ゲンとの日々 ――『青空』――
月夜のおしゃべり(※1)
お月様とお話するんだ
今日はちょっと眠たそうな(※2)三日月様
お星様の話を聞きながら
こっくり、こっくり
ああ、やっぱり寝ちゃった三日月様
(中略)
今日は元気いっぱい満月様
お星様は皆静かに満月様の話を聞く
これこれ、それそれ
お話たくさん満月様
(中略)
今日はお忍び新月様
お星様のおしゃべりをそっと聞きながら
うんうん、ふむふむ
しっとり頷く新月様
少しずつ涼しくなってきた。夜に歩くのがちょうどいい。
(一九×□年九月十日)
(※1)「お月様のおしゃべり会」に改題されて所収。
(※2)「眠そうな」に改められる。
ゲンの字が上達してきた。と言っても、子どもの字だなとは思う。まだ書き間違えることもあるし、知らない字もあるし。アルファベットを教えたら、随分と間の抜けた顔をしていた。外国の文字だと教えれば、頭に疑問符を連ねていた。漢字も外国の文字だし、ひらがな、かたかなも漢字を元にしてできた文字。
疑問符をさらに増やした顔が本当に気の抜けた顔で笑ってしまった。
えび □□(※)
ABな。
(一九×□年九月二十日)
(※)ゲンに書かれたもの。
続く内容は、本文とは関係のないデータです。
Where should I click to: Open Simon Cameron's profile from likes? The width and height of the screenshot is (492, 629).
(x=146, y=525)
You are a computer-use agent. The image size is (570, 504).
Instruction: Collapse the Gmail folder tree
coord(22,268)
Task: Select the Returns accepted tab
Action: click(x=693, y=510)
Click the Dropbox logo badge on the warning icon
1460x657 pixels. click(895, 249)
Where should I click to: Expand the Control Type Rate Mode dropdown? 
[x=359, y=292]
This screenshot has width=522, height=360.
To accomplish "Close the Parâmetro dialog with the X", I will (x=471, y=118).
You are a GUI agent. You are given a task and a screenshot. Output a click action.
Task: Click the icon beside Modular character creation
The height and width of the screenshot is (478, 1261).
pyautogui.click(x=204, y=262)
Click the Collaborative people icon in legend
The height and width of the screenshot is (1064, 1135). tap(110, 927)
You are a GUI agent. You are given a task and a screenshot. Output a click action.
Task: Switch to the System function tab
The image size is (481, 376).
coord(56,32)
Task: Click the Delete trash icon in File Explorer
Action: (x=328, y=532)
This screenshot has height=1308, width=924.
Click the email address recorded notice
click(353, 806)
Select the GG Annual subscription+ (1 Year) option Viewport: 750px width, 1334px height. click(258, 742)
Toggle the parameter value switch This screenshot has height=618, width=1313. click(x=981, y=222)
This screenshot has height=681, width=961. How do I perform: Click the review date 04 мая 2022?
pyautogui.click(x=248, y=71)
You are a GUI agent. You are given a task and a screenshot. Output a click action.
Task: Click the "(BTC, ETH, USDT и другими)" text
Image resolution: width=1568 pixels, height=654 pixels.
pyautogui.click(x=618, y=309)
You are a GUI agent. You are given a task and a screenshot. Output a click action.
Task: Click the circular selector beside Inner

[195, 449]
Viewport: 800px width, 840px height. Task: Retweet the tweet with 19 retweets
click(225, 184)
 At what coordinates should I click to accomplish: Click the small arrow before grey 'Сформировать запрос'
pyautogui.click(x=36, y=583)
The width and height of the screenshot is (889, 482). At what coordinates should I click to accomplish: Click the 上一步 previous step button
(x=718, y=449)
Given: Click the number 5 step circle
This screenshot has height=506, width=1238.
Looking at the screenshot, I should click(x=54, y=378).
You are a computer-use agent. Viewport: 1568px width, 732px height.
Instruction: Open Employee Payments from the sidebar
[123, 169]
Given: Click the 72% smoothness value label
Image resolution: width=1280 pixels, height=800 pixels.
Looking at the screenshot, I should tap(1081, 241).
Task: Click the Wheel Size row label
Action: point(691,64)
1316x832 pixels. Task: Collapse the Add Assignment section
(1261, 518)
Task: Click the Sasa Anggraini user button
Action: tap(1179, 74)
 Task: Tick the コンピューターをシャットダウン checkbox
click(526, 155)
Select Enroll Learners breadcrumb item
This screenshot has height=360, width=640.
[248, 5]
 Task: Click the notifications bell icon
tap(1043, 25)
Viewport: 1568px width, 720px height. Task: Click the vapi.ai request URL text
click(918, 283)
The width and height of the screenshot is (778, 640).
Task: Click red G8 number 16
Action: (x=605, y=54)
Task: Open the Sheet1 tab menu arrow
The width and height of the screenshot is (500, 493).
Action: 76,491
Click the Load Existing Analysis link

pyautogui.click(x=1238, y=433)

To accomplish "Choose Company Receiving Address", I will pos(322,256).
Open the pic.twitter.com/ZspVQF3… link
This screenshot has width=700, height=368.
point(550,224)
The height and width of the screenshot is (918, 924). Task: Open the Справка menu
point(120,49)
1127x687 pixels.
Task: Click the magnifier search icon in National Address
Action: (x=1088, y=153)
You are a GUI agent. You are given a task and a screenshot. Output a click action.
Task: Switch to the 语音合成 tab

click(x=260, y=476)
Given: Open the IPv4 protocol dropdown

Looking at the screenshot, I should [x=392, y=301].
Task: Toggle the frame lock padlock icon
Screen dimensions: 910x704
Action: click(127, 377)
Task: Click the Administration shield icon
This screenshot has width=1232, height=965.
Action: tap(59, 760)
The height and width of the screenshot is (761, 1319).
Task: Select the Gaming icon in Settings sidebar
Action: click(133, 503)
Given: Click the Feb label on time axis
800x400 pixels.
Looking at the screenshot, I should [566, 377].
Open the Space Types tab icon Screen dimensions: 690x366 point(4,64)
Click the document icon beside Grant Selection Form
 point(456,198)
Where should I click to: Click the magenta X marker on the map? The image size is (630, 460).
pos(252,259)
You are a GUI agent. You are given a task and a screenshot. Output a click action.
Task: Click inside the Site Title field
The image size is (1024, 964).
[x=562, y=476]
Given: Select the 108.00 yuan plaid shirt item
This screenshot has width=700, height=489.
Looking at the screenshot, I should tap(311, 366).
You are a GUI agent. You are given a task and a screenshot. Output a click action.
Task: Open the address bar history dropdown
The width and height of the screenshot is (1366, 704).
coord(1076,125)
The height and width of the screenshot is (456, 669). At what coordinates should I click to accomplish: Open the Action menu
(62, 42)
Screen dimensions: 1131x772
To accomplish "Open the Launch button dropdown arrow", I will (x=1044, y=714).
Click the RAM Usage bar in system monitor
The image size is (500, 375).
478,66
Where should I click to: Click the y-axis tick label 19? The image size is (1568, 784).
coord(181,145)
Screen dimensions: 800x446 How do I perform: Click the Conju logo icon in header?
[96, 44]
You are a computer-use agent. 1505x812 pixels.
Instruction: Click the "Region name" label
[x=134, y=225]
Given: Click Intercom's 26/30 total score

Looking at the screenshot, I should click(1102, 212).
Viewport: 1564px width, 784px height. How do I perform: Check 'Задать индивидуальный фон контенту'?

「えび」の後には「AB」らしき文字が見られる。
ゲンが腹を壊した。へそを出して寝ているから。
(中略)
ゲンが詩を持ってきた。「お腹痛い」の詩らしい。直球な題がゲンらしい。
腹の調子はよくなったそう。
(一九×□年十月七日)
ゲンが詩を持ってきた。今回は題がまだなかった。思い浮かばなかったらしい。今も足元で頭を抱えている。
(中略)
頭を抱えるどころか、倒立してやがる。そんなことして思いつくなら、オレもしたいところだ。
(一九×□年十月十八日)
ゲンがどんぐりを持ってきた。ひとつひとつ並べてなぜか満足気だ。
(中略)
どんぐり どんぐり どんどんぐり
どんぶりいっぱい どんぐり
どんぶりどんぐり(※)
どうした?
(一九×□年十月二十四日)
(※)ゲンに書かれたもの。
高岳琥珀君
体調はいかがか。坪田君から話は聞いた。坪田君の劇の日、会えなかったことが悔やまれるが、彼から元気そうだ、楽しそうに詩を作っていると聞いて安心した。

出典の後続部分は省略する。